Records excerpted from a collection:
********

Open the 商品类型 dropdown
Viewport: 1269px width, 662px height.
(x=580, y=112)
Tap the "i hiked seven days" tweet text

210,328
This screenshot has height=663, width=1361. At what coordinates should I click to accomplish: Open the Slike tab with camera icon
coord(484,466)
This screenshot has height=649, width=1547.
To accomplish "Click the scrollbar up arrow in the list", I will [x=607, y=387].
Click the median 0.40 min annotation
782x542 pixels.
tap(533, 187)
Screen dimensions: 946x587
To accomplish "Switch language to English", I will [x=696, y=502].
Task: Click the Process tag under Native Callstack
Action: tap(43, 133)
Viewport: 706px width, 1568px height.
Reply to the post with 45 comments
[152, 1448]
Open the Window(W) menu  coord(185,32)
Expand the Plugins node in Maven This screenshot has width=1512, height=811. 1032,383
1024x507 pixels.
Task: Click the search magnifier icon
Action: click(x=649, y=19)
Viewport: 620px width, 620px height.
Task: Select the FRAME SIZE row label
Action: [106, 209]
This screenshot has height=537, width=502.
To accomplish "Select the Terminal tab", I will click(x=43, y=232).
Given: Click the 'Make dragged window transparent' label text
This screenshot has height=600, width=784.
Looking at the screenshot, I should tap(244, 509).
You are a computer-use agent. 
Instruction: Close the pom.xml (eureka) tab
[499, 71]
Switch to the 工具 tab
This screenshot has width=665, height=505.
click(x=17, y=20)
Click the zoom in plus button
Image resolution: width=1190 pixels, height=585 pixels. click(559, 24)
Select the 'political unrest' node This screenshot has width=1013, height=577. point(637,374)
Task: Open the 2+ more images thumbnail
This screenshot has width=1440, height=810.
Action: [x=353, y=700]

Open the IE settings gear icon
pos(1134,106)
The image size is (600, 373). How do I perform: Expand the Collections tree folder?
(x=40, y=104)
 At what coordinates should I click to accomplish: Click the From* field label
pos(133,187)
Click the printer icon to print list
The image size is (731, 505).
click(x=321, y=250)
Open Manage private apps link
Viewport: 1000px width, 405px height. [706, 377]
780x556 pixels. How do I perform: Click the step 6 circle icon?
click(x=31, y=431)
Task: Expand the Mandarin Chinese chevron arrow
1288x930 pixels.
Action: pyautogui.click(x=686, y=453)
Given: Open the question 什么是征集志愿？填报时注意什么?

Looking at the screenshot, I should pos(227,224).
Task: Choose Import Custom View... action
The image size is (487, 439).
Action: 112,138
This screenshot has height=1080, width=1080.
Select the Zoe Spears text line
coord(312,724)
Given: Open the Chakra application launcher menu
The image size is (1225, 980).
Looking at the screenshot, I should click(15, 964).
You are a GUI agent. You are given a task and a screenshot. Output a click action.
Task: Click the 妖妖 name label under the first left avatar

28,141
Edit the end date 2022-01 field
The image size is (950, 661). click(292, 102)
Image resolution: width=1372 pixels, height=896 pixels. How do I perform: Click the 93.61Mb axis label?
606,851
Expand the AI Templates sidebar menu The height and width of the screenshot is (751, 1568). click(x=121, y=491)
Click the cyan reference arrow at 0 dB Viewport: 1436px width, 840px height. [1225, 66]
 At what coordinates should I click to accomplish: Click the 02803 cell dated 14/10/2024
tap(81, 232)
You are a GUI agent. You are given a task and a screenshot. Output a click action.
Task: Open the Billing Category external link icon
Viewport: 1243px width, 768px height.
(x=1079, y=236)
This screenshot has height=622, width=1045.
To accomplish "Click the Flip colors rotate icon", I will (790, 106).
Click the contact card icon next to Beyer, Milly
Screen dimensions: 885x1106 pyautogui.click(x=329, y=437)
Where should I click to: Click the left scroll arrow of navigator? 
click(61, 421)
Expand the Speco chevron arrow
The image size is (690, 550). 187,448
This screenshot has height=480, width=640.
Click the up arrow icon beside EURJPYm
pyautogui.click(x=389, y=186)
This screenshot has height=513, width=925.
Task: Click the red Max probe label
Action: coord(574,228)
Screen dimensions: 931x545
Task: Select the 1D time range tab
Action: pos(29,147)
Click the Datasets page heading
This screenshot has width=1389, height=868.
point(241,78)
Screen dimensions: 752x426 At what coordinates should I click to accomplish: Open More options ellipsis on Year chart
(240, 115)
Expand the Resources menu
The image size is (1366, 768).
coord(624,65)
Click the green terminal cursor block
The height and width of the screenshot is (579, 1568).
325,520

********

### Problem requirements
Whenever the word "list" shows up in a line of the entries above, copy that line.

### Result
To accomplish "Click the scrollbar up arrow in the list", I will [x=607, y=387].
Click the printer icon to print list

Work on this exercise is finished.